しかし、僕はいままで定期テストは自分の理解度を測るためにあると思っていたが、この順位表しかり、学年平均点しかり、そして赤点しかり、意外と学友と競うためにあるかもしれない。
僕はノルマとして、学年平均をキープしてきたが、学年平均を狙うこと自体、他者と競っているとも看做せる。留年しないためには最悪赤点を回避すればいいが、赤点の基準はそもそも平均点の半分だ。
僕たちは知らぬ間に競わされている。だから、香流は界に悔しさを覚えて、雁坂さんは僕に点数を訊ね、波山さんは順位表を見に来たとも考えられる。
人間は社会で生きる動物だ。他者より優れていたいと思うのは当然の心の動きだ。
だから、それを利用し、勉強も競技性を持たせれば、生徒の競争心を煽り、高得点を目指す方向に生徒は動かされる。

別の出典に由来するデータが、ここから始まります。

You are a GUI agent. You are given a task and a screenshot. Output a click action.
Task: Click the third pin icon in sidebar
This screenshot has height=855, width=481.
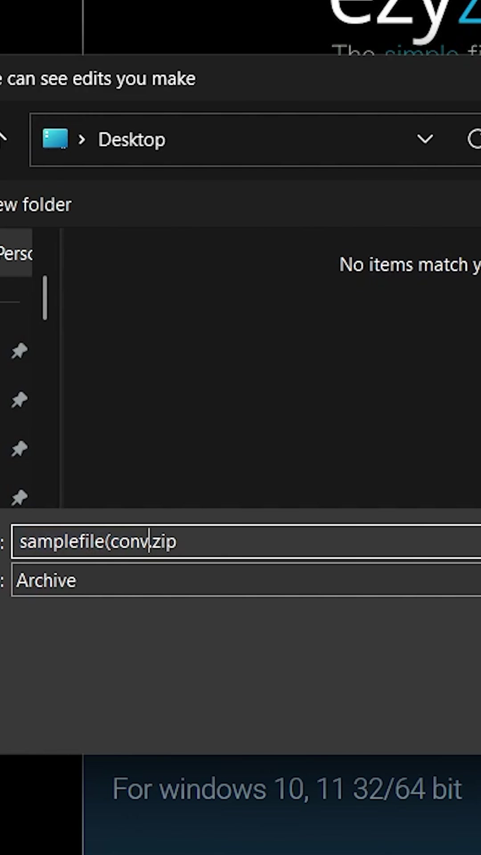pos(19,448)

そのためには他者を知る必要があるが、波山さんが前回、雁坂さんに点数をこっそり知られてしまったように、自分のテストの点数は意外と隠し通せない。特に交友関係の広い人は。そして交友関係の広い人には、他者の存在も多く、そして大きい。うまくできているなと思う。
もう一度、僕は順位表を上から順に点数と名前を確認した。